Beer Blog

The Session No. 8 – Beer and Food Hall of Fame

Yes, I missed out on the seventh edition of The Session last month, something to do with being in Victoria for the Great Canadian Beer Festival and lacking time. A sad excuse, I know, but at the same time, I wasn’t exactly inspired by the choice of themes — the Brew Zoo. With all due respect to Mr. Lyke, who chose the topic, selecting a beer to review by virtue of the fact that it has an animal in its name seemed, well, a bit lame.

session-logo-r-vsmNow, beer and food pairing, on the other hand, is a totally different matter. This subject was gifted to us by Captain Hops over at Beer Haiku Daily, although it could just as easily have been picked by yours truly. As anyone who has followed my work for any length of time will know, pairing beer and food (and wine and food and spirits and food and even cocktails and food) is more than a passion for me; it’s something which borders on obsession.

So there are any number of directions in which I could take this one: Recipes (like Stan Hieronymus), a day of dining with beer (like Mr. Bryson) or a beer and cheese pairing (as did Kieran over at Beer from the Motherland). Indeed, I’m having such a hard time decided which road to take that I’m going to point myself backward rather than forward and revisit my recent trip to Munich for a few days of Oktoberfest.

Ah yes, Munich, land of glorious lagers, massive steins and some of the best sausages know to humankind. Including one which pairs with a specific variety of beer better than perhaps any other two such comestibles, and in so doing forms one of my Hall of Fame beer and food pairings: Weissbier and Weisswurst.

For the uninitiated, weissbier, or German-style wheat beer or weizen or hefeweizen or hefeweissbier, is a Bavarian form of wheat beer generally brewed from a generous proportion of malted wheat – up to 80% wheat, in some cases, with the remainder of the grain being barley malt – and fermented with yeast from a specific family. The involvement of said family of yeasts is of particular importance, since they characteristically impart to the beer a spiciness often perceived as clove and a fruitiness even more often smelled and tasted as banana. These two traits are critical to a beer so described, although some American brewers chose to ignore this fact and label their ordinary American wheat ales with the Germanic nomenclature.

The more obscure, at least in these parts, weisswurst is a veal sausage flavored with parsley and lemon, and packed in a thick casing not intended to be eaten.

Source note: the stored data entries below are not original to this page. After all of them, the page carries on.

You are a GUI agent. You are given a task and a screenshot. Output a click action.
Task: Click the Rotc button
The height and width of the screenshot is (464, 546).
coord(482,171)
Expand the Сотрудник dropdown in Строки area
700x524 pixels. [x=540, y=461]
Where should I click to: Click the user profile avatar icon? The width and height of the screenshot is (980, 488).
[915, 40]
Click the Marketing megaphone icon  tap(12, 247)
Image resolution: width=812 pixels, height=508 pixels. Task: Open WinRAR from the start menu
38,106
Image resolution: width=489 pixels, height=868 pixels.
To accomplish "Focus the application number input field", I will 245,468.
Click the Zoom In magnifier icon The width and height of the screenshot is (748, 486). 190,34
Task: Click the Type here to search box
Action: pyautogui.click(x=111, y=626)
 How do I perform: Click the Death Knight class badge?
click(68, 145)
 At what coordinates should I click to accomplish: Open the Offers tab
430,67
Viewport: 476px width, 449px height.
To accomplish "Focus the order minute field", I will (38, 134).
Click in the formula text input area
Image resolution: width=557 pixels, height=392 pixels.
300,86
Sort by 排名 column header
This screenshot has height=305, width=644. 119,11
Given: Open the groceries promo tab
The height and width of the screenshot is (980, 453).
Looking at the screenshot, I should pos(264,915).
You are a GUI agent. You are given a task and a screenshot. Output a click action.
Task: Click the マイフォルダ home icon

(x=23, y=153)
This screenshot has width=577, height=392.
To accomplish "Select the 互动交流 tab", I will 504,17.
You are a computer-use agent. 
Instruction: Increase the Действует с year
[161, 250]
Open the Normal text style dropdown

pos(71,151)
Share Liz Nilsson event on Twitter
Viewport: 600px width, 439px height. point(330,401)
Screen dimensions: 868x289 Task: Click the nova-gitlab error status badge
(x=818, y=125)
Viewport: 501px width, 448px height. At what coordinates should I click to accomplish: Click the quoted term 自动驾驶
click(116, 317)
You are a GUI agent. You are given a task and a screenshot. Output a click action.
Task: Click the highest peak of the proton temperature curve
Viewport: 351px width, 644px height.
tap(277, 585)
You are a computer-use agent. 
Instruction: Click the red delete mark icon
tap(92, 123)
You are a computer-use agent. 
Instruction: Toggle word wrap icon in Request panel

The taste is light, delicate and ever-so-faintly spicy, and with its lemony flavor makes a perfect companion to a healthy half-litre of weizen. (Wheat beer is, for some reason, the only beer the Bavarians refuse to serve in their trademark, one litre Mass steins.) To enjoy the combination at its most ideal, you must stand in Munich’s Viktualienmarkt with a glass of weissbier in one hand and a weisswurst in the other, alternately sipping your beer and squeezing the sausage out of its casing and into your mouth like a Freezee pop.

Or, if you’re lucky enough to be at Oktoberfest on this, its final weekend, seated at a table in the Hippodrom (the only Oktoberfest tent that serves weissbier) with a steaming bowl of weisswursts in water and a knife and fork at your side. Sip, slice the sausage down the middle, scoop out the filling and enjoy.